Partout sur la côte pacifique du Japon, les bains thermaux abondent. Il y a tellement d'eau chaude qui jaillit du sol japonais qu'en certains endroits, en se creusant un trou dans le sable, sur la plage, on peut se faire une jolie petite baignoire. Splouch plouch. Je suis devenu accro des thermaux.
Difficile de vous expliquer pourquoi: le plaisir de terminer une lourde journée par un moment de relaxation dans de l'eau chaude sulfureuse en compagnie d'hommes d'affaires japonais dans le plus simple appareil n'a simplement pas d'équivalent québécois. Serait-ce le fait de la nudité? Serait-ce le plaisir rituel? Serait-ce l'eau?

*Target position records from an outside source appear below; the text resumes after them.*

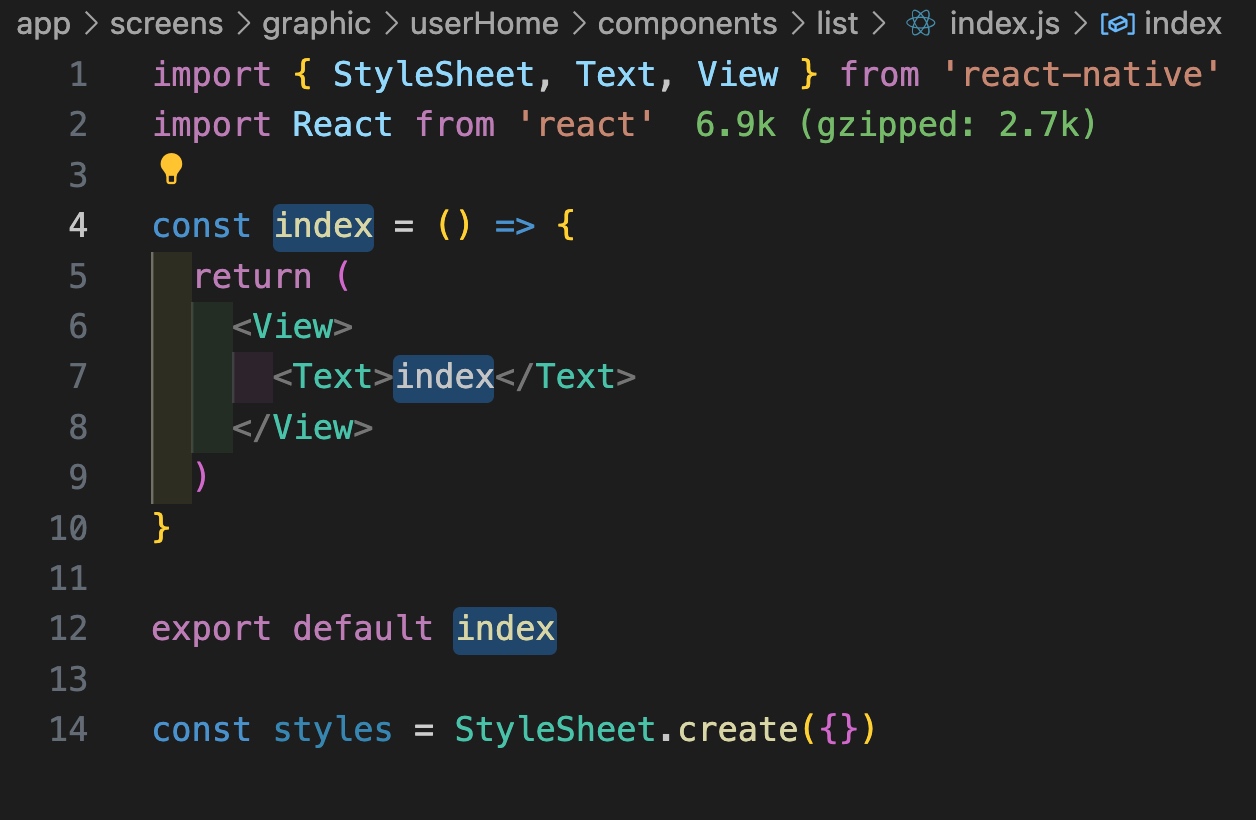The width and height of the screenshot is (1256, 820).
Task: Select line 12 via its line number
Action: click(68, 629)
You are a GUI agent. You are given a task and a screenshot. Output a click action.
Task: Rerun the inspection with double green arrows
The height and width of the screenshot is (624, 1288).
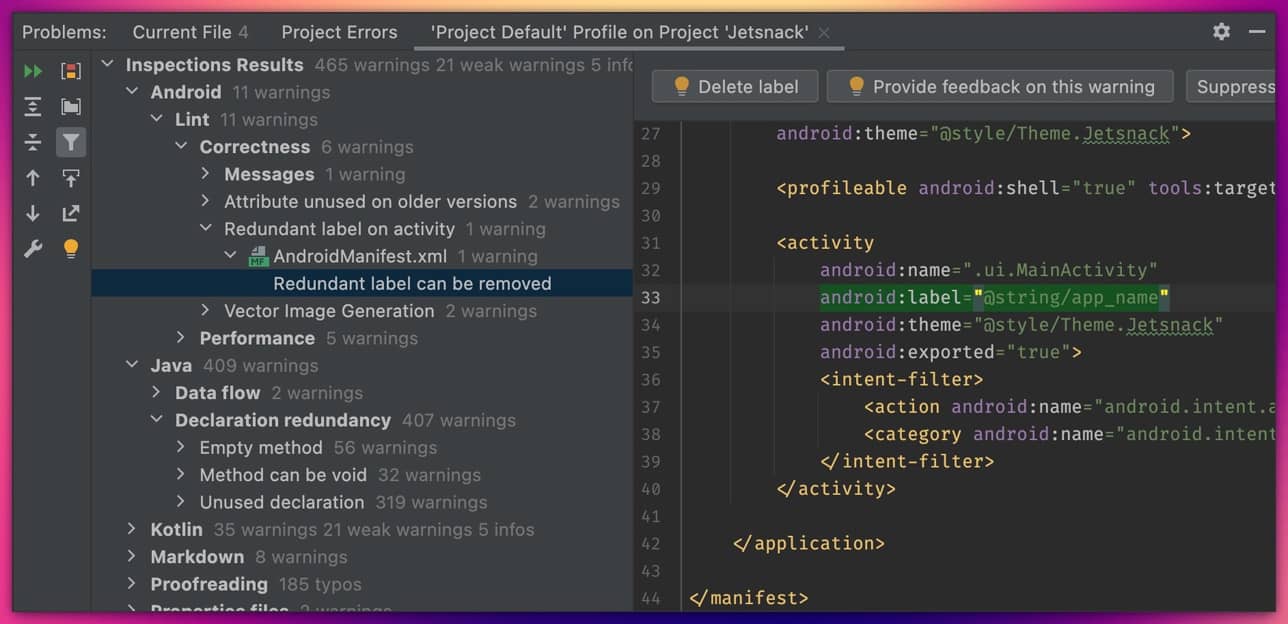[33, 70]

Je vais être honnête avec vous: il y a sûrement beaucoup à voir avec le fait que je sois toujours le seul caucasien dans le bain. Et que pendant ces quelques heures, je suis beaucoup beaucoup au Japon, pendant que vous, vous êtes à la maison. Flebelebeleb! (Oui, il m'arrive de vous tirer la langue. Comme les danseurs de butô...)
Les lumières s'éteignent.
Silence.
Rideau. Un homme nu, peint en blanc, la tête rasée, gît immobile, en position foetale, au milieu de la scène, sous une ampoule nue qui se balance. Le vent se lève (effet sonore) et l'homme doucement s'éveille. Il se déploie comme une fleur, tire la langue au public et tend la main vers la lumière. Il hésite. Se referme. Le vent souffle de plus belle.
L'homme s'ouvre. Il se tortille, nous tire encore la langue (ils tirent beaucoup la langue, les butohistes) et tend encore une fois la main vers la lumière. Il hésite. Bang! Un tambour. Il se referme.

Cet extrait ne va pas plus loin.